::: Source data :::

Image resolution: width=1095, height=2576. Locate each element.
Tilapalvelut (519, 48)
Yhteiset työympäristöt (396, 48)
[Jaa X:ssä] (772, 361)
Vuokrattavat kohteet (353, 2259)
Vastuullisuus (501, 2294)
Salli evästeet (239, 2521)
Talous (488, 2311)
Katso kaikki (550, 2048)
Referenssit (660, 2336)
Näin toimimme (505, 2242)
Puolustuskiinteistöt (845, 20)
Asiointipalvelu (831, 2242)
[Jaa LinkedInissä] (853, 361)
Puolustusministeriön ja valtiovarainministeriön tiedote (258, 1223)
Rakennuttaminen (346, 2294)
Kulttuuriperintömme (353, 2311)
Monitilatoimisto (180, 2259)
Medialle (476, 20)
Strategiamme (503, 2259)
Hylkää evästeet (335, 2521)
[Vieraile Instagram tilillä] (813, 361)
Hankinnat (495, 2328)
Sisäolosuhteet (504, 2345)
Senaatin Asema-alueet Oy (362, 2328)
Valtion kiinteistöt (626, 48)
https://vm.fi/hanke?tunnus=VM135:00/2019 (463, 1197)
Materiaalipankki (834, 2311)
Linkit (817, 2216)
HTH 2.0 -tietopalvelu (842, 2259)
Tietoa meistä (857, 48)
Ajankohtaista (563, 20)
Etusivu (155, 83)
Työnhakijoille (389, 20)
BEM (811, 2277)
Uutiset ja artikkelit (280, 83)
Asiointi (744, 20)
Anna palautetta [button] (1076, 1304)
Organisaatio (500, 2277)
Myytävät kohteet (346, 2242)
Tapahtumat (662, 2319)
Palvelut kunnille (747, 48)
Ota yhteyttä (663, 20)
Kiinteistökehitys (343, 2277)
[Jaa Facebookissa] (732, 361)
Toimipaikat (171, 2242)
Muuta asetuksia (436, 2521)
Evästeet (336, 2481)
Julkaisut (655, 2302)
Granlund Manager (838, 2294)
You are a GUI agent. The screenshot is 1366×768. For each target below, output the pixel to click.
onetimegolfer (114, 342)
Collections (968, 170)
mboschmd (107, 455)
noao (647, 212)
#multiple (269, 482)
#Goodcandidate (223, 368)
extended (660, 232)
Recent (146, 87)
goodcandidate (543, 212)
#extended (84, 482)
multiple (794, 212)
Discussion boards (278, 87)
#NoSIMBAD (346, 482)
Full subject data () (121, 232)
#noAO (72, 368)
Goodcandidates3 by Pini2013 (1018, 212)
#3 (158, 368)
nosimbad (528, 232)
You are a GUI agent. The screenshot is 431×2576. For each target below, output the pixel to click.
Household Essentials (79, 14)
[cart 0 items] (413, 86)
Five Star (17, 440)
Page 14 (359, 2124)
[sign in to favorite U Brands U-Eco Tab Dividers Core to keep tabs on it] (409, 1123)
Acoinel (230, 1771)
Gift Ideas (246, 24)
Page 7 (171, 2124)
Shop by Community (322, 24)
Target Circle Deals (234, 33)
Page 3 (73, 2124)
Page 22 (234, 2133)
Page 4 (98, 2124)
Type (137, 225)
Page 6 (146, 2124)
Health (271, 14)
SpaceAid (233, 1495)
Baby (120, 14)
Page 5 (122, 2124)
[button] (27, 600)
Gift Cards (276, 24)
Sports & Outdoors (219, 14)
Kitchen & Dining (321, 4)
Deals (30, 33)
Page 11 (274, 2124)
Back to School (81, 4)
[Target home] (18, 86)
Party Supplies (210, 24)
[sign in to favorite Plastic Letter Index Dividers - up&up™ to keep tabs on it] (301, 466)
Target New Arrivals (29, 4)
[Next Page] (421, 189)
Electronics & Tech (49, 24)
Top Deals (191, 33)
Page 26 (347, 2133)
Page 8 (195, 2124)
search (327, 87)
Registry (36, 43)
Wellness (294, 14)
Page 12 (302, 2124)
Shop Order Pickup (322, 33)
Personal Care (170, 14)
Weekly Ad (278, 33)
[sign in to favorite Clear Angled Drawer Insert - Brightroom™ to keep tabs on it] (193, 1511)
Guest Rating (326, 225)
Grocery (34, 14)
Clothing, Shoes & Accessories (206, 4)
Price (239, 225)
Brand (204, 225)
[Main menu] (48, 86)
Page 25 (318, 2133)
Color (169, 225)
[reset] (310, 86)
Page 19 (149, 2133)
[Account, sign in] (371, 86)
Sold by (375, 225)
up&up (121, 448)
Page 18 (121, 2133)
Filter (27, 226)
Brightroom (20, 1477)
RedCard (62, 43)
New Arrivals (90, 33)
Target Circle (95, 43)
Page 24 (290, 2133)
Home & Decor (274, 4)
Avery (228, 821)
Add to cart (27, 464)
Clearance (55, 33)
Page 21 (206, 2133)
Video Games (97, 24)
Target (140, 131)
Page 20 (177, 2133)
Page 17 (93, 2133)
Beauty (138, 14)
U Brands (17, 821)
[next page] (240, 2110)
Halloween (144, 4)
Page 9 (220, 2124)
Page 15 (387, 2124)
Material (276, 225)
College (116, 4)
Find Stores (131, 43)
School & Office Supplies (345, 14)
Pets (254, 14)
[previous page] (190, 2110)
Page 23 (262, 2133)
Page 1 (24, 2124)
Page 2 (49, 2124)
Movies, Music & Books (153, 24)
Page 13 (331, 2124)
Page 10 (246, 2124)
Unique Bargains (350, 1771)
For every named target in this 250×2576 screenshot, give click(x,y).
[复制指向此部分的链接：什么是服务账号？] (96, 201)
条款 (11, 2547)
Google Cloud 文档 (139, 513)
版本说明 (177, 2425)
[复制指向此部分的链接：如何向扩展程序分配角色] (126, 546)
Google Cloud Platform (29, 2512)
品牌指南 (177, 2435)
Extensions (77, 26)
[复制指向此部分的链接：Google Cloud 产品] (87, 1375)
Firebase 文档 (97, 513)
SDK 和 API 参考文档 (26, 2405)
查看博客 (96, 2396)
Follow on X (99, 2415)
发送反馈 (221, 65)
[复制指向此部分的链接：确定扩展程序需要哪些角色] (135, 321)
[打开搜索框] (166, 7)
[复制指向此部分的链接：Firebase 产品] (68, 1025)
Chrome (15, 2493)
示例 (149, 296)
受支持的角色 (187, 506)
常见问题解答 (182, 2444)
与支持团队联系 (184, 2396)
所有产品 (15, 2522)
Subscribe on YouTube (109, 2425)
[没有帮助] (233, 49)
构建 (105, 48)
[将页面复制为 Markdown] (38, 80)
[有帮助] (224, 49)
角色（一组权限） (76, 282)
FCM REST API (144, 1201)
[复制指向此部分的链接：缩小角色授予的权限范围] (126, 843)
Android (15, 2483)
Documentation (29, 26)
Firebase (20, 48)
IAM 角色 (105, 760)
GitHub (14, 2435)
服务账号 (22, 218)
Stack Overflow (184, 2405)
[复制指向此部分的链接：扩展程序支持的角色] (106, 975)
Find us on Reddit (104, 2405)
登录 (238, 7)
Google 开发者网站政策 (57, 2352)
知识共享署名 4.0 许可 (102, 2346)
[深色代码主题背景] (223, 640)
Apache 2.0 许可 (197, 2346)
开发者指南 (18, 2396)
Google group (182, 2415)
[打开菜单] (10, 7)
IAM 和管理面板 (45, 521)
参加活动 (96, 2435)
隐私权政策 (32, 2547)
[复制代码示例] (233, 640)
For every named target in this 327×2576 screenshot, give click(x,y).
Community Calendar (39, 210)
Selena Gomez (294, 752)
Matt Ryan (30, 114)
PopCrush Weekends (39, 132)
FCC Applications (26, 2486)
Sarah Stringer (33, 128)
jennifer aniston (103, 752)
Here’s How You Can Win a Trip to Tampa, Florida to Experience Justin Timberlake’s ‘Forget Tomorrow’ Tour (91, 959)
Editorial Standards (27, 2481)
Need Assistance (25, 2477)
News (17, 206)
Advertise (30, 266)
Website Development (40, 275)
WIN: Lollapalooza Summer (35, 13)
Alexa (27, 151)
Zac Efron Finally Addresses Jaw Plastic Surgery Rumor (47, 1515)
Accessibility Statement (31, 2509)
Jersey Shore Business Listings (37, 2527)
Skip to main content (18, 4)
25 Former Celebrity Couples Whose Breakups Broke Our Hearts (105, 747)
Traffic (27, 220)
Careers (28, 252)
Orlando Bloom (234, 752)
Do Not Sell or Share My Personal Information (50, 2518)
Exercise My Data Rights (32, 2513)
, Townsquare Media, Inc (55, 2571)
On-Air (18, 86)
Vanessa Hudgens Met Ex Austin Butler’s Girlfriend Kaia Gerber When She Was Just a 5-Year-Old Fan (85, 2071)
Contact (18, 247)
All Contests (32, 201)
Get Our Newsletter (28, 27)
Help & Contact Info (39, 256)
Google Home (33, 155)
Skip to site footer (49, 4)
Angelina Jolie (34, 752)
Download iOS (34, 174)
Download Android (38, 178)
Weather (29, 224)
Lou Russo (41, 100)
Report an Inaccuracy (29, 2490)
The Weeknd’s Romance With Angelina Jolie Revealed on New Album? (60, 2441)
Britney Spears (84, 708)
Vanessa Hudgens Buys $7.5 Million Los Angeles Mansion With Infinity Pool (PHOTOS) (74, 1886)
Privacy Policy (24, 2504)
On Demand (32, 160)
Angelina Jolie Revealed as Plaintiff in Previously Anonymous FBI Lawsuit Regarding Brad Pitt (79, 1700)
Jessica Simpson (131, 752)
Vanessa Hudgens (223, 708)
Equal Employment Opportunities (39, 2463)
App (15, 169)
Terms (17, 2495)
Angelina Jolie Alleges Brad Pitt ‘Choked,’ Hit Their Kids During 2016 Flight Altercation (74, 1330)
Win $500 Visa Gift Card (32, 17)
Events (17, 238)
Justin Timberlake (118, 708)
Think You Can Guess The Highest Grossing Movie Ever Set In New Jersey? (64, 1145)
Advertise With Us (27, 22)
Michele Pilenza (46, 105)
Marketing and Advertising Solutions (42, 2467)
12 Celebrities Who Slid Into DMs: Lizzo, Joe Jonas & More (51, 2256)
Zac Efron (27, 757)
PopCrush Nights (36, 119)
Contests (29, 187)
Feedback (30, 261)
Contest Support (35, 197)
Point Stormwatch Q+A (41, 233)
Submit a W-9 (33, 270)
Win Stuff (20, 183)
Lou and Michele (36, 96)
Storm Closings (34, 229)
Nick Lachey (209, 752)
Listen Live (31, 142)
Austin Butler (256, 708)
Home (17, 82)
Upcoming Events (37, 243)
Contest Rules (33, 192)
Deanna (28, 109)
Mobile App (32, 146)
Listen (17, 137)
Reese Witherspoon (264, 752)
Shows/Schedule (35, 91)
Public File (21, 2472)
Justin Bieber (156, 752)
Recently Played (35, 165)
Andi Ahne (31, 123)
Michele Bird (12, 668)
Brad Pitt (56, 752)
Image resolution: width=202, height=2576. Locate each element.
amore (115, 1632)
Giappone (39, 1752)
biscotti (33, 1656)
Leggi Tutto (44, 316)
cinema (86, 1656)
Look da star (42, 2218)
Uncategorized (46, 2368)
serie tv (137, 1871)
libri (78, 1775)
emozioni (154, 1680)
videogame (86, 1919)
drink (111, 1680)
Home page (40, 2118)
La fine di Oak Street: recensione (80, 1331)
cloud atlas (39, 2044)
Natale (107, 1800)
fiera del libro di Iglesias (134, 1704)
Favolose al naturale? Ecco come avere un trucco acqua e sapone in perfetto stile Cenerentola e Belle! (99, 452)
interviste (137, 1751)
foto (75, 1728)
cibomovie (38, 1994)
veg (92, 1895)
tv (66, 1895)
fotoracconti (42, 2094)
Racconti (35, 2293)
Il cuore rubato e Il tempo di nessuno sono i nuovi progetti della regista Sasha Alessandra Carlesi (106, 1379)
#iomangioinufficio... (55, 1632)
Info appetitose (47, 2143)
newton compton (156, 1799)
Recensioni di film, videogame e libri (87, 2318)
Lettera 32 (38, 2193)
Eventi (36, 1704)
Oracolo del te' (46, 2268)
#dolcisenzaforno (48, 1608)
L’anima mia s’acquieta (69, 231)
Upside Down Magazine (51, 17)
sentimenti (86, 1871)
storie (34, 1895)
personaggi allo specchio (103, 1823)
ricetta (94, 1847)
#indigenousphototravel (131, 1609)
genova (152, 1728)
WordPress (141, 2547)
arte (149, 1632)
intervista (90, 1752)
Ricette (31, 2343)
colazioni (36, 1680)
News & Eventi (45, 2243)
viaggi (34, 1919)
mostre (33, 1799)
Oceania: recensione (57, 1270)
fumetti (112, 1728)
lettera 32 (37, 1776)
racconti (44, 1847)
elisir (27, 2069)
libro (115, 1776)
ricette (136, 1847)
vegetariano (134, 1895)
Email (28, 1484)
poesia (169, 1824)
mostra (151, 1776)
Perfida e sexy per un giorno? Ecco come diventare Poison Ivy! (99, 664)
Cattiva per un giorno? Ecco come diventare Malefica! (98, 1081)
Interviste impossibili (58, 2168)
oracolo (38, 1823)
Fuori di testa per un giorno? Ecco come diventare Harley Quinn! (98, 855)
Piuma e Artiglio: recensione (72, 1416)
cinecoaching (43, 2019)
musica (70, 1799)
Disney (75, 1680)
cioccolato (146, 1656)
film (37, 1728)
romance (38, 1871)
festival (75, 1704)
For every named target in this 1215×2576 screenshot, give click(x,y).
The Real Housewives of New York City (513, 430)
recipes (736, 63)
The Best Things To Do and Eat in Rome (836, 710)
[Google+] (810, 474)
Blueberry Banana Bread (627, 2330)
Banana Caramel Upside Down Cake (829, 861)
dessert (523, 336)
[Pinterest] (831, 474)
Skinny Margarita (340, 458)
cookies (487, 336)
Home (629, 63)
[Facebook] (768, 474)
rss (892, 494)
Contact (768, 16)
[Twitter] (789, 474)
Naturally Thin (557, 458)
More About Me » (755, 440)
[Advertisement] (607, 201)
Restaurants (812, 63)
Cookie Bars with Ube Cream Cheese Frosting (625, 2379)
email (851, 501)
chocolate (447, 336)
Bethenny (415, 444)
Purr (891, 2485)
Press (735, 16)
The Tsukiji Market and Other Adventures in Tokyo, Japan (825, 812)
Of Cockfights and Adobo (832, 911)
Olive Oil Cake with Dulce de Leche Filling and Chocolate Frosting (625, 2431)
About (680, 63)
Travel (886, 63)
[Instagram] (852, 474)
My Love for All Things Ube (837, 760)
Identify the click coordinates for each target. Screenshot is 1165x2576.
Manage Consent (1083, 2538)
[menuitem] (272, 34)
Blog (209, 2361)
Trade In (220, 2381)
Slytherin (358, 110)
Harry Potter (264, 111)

:::

■ Exercise goal:
Repeat the entries above exactly, beginning at their first line and ending with the line that contains "You are a GUI agent. The screenshot is 431×2576.", with nothing added.

■ Your response:
Image resolution: width=1095, height=2576. Locate each element.
Tilapalvelut (519, 48)
Yhteiset työympäristöt (396, 48)
[Jaa X:ssä] (772, 361)
Vuokrattavat kohteet (353, 2259)
Vastuullisuus (501, 2294)
Salli evästeet (239, 2521)
Talous (488, 2311)
Katso kaikki (550, 2048)
Referenssit (660, 2336)
Näin toimimme (505, 2242)
Puolustuskiinteistöt (845, 20)
Asiointipalvelu (831, 2242)
[Jaa LinkedInissä] (853, 361)
Puolustusministeriön ja valtiovarainministeriön tiedote (258, 1223)
Rakennuttaminen (346, 2294)
Kulttuuriperintömme (353, 2311)
Monitilatoimisto (180, 2259)
Medialle (476, 20)
Strategiamme (503, 2259)
Hylkää evästeet (335, 2521)
[Vieraile Instagram tilillä] (813, 361)
Hankinnat (495, 2328)
Sisäolosuhteet (504, 2345)
Senaatin Asema-alueet Oy (362, 2328)
Valtion kiinteistöt (626, 48)
https://vm.fi/hanke?tunnus=VM135:00/2019 (463, 1197)
Materiaalipankki (834, 2311)
Linkit (817, 2216)
HTH 2.0 -tietopalvelu (842, 2259)
Tietoa meistä (857, 48)
Ajankohtaista (563, 20)
Etusivu (155, 83)
Työnhakijoille (389, 20)
BEM (811, 2277)
Uutiset ja artikkelit (280, 83)
Asiointi (744, 20)
Anna palautetta [button] (1076, 1304)
Organisaatio (500, 2277)
Myytävät kohteet (346, 2242)
Tapahtumat (662, 2319)
Palvelut kunnille (747, 48)
Ota yhteyttä (663, 20)
Kiinteistökehitys (343, 2277)
[Jaa Facebookissa] (732, 361)
Toimipaikat (171, 2242)
Muuta asetuksia (436, 2521)
Evästeet (336, 2481)
Julkaisut (655, 2302)
Granlund Manager (838, 2294)
You are a GUI agent. The screenshot is 1366×768. For each target below, output the pixel to click.
onetimegolfer (114, 342)
Collections (968, 170)
mboschmd (107, 455)
noao (647, 212)
#multiple (269, 482)
#Goodcandidate (223, 368)
extended (660, 232)
Recent (146, 87)
goodcandidate (543, 212)
#extended (84, 482)
multiple (794, 212)
Discussion boards (278, 87)
#NoSIMBAD (346, 482)
Full subject data () (121, 232)
#noAO (72, 368)
Goodcandidates3 by Pini2013 (1018, 212)
#3 (158, 368)
nosimbad (528, 232)
You are a GUI agent. The screenshot is 431×2576. For each target below, output the pixel to click.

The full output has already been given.